Exercise goal:
Continue the news item on viral communities in stratified mine tailings from the point where it stops.

Provided passage:
..........

Last updated :2020-07-25

Source: School of Life Sciences
Written by: School of Life Sciences
Edited by: Tan Rongyu, Wang Dongmei

Recently, the research group of Professor Li-Nan Huang from the School of Life Sciences at Sun Yat-sen University published an online article entitled "Depth-related variability in viral communities in highly stratified sulfidic mine tailings" in the internationally renowned academic journal Microbiome (IF: 11.607). The School of Life Sciences, Sun Yat-sen University is the first unit to complete this article. Dr. Shao-Ming Gao and Professor Li-Nan Huang are the first and the corresponding author of this paper, respectively. This study found that the diversity, structure, lifestyle and function of virus communities in vertically stratified mine tailings increased with depth, and revealed a potential contribution of viruses to the assimilatory sulfate reduction process in the deeper part of the tailings impoundment and thus likely modulate the sulfur cycle in the tailings.

Fig. 1 Variability in viral diversity, abundance and compositions along the depth profiles of mine tailings.

Viruses are most abundant entities and play important ecological roles on the earth. Viruses can substantially affect the ecology, evolution, and physiology of their hosts in natural settings by causing host mortality, facilitating horizontal gene transfer, and participating in host metabolisms with auxiliary metabolic genes. Due to the absence of a phylogenetically informative universal marker, researchers know little about the diversity and functional roles of viruses in the natural environment for a long time, which has also been the focus and frontier of microbial ecology research recently.

Fig. 2 Assimilatory sulfate reduction genes found in viruses in the deeper mine tailings.

..........

Entries shown:

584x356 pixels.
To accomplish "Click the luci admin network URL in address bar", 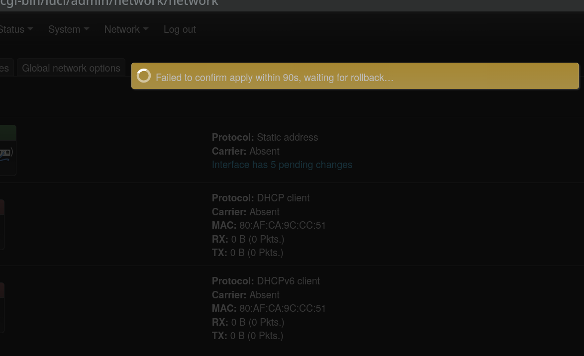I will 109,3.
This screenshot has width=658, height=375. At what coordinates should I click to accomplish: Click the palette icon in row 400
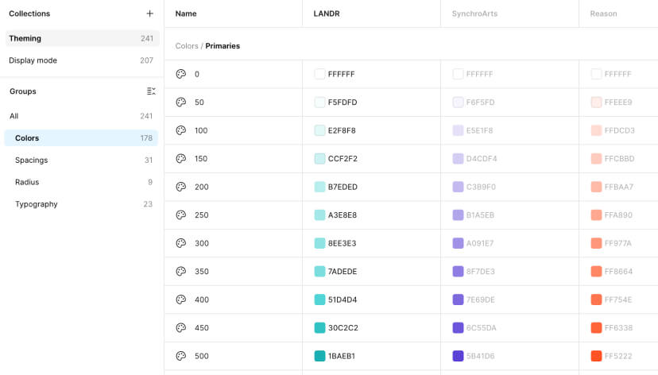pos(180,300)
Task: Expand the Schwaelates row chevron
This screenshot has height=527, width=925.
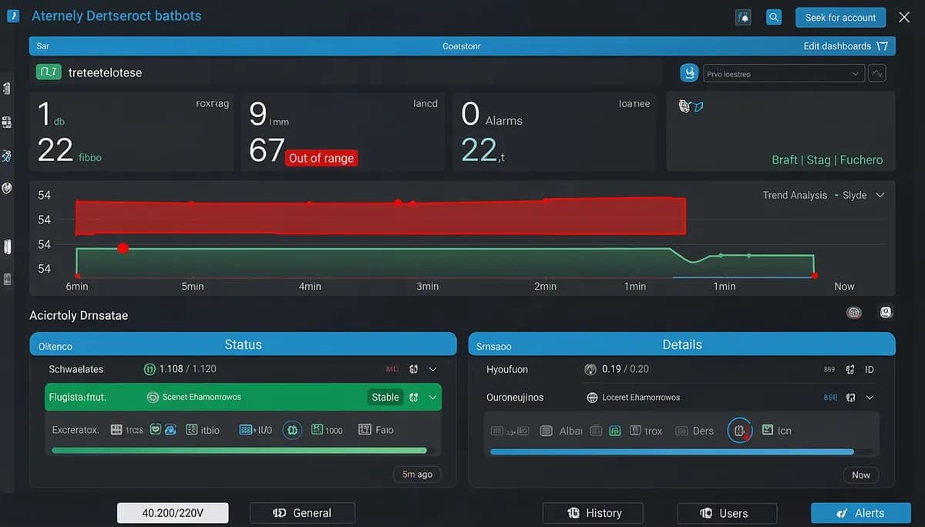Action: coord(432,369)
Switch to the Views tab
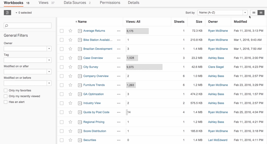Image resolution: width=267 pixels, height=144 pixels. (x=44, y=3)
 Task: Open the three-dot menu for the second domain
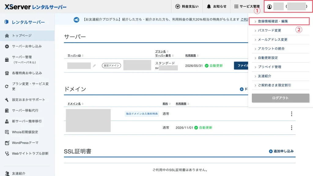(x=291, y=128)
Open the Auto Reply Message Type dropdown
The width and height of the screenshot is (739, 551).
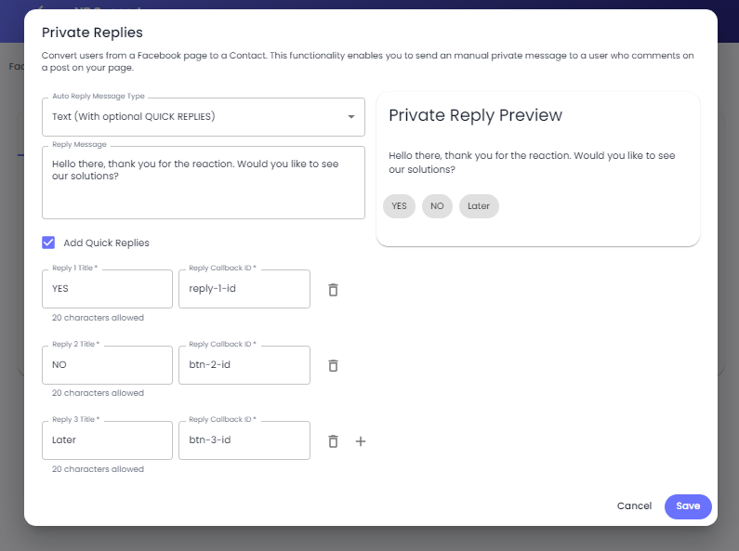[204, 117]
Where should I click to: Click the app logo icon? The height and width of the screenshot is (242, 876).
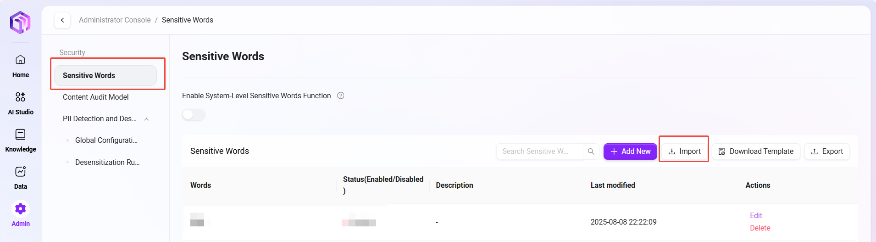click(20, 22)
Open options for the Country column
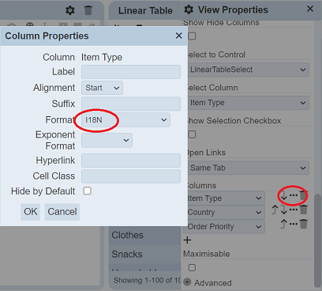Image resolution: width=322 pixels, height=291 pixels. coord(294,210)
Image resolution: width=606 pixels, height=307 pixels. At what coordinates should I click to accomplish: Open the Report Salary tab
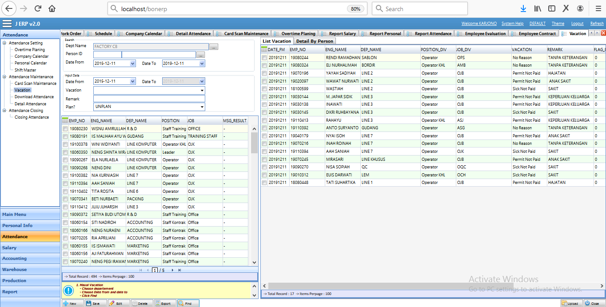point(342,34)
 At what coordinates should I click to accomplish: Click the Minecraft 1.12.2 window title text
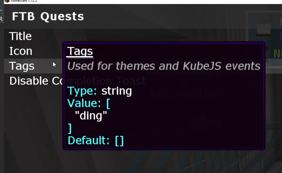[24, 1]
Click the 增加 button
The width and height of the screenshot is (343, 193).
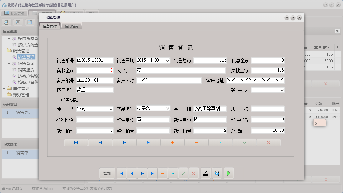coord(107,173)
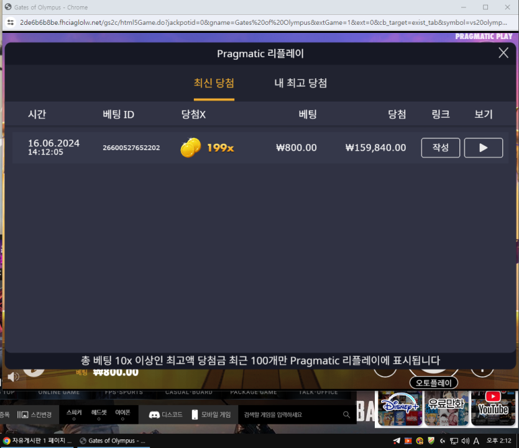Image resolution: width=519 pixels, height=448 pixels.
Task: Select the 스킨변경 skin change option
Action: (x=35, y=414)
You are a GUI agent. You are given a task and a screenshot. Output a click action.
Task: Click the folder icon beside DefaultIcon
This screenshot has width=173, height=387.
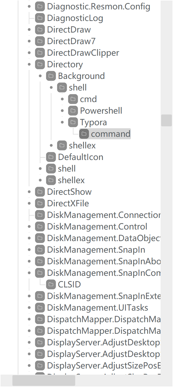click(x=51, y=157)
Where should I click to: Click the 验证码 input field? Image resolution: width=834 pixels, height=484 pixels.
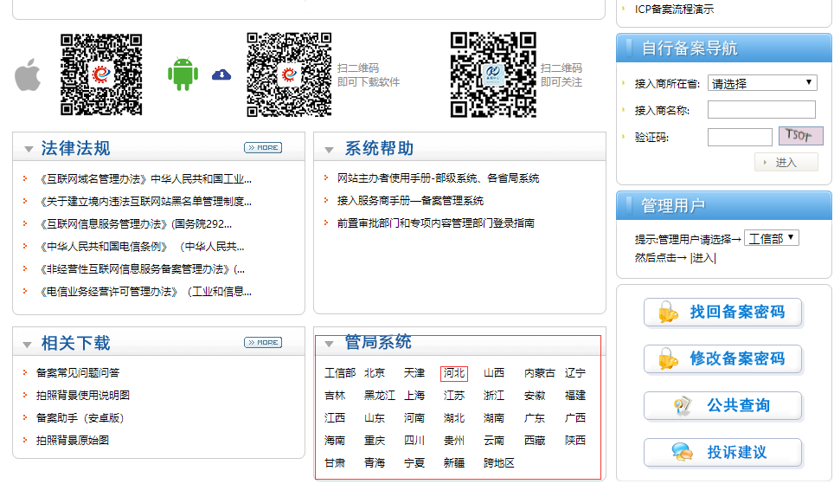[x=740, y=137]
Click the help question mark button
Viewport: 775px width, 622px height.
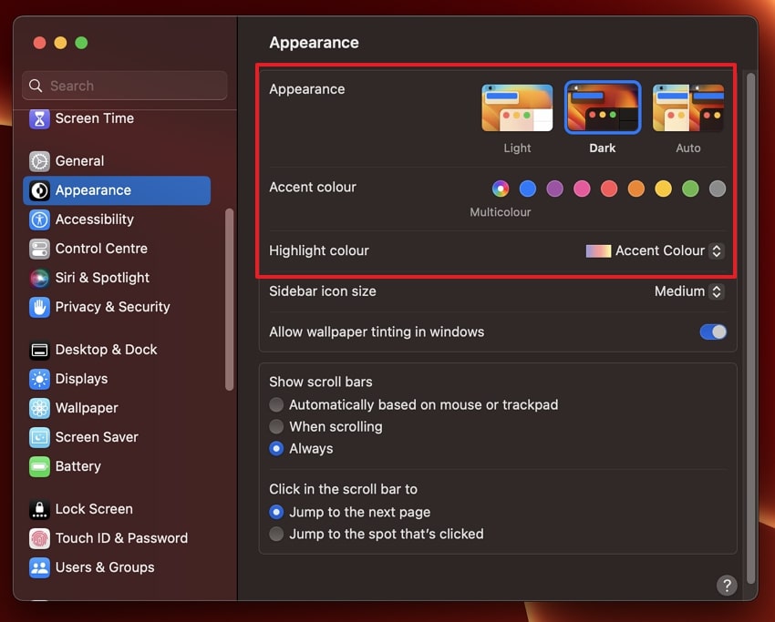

..........

Result:
Viral genomes were obtained from different depth of vertically stratified mine tailings with metagenomic sequencing, and the viral diversity and abundance increased with depth in the tailings cores. The enrichment of prophages in the surface mine tailings suggested a preference of lysogenic viral lifestyle which might enhance phage and host survival in more acidic and oligotrophic conditions. Meanwhile, Community-wide comparative analyses clearly showed that viruses in the surface tailings encoded genes mostly with unknown functions while viruses in the deeper layers contained genes mainly annotated as conventional functions related to metabolism and structure. Notably, significantly abundant assimilatory sulfate reduction genes were identified from the deeper tailings layers and they were widespread in viruses predicted to infect diverse bacterial phyla. Overall, the results revealed a depth-related distribution of viral populations in the extreme and heterogeneous tailings system. The viruses may interact with diverse hosts and dynamic environmental conditions and likely play a role in the functioning of microbial community and modulate sulfur cycles in situ.

This work was supported by the National Natural Science Foundation of China (nos. 31570500, 31870111, and 40930212).